Special Dates in August – Grief Awareness Day

Grief Awareness Day

by Barb Casper

Grief Awareness MonthGrief Awareness Day (August 30th) serves as a time to acknowledge the deep emotional pain associated with loss and to raise awareness about the importance of support, compassion, and healthy grieving. Grief can stem from the death of a loved one, a breakup, job loss, major illness, or any significant life change.

The Stages of Grief

The most well-known framework for understanding grief is the Five Stages of Grief, introduced by psychiatrist Elisabeth Kübler-Ross. These stages are not linear and may not be experienced in order, or at all, by everyone:

  1. Denial

    • Shock or disbelief that the loss occurred.

    • A defense mechanism to help buffer the immediate pain.

  2. Anger

    • Frustration and helplessness often manifest as anger.

    • Anger can be directed at oneself, others, the deceased, or a higher power.

  3. Bargaining

    • Trying to regain control or make sense of the loss.

    • Thoughts like “If only I had…” or “What if…”

  4. Depression

    • Profound sadness, withdrawal, and reflection on the loss.

    • This is a natural stage, not necessarily a mental illness.

  5. Acceptance

    • Coming to terms with the reality of the loss.

    • It doesn’t mean being “okay” with it, but learning to live with it.

Cyclical Models of Grief

  • The Dual Process Model: Balances loss-oriented activities (grieving, remembering) and restoration-oriented activities (rebuilding life, managing change).

  • Tasks of Mourning (Worden):

    1. Accept the reality of the loss.

    2. Work through the pain of grief.

    3. Adjust to a world without the deceased.

    4. Find an enduring connection while moving forward.


Steps to Support the Grief Process

  1. Allow Yourself to Feel

    • Give yourself permission to grieve. All emotions are valid.

  2. Talk About It

    • Share memories, express feelings with friends, family, or support groups.

  3. Maintain Routine

    • Stability can offer comfort during emotional upheaval.

  4. Engage in Self-Care

    • Prioritize sleep, nutrition, exercise, and rest. Grief takes a physical toll.

  5. Seek Professional Support

    • Therapists, counselors, or grief coaches can provide guidance and tools for healing.

  6. Use Creative Outlets

    • Journaling, art, music, or writing letters to the person you’ve lost can be cathartic.

  7. Honor the Loss

    • Celebrate anniversaries, plant a tree, make a donation, or create a memory book.

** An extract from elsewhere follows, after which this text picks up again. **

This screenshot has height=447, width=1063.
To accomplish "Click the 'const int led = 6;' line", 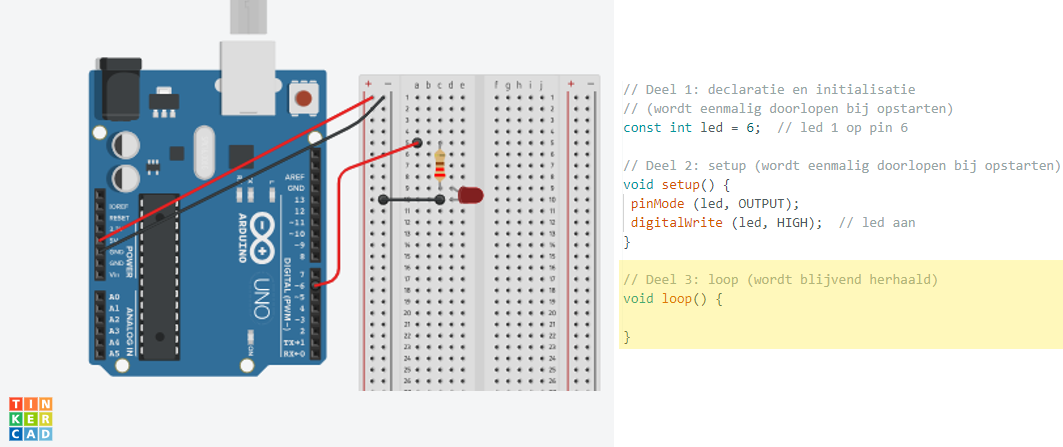I will pyautogui.click(x=692, y=128).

  8. Be Patient with Yourself

    • Healing has no timeline. It’s okay to take your time and revisit feelings.


Supporting Others Who Are Grieving

  • Listen without trying to fix.

  • Offer specific help (e.g., “Can I bring you dinner on Wednesday?”).

  • Avoid platitudes (e.g., “They’re in a better place”).

  • Simply being present is powerful.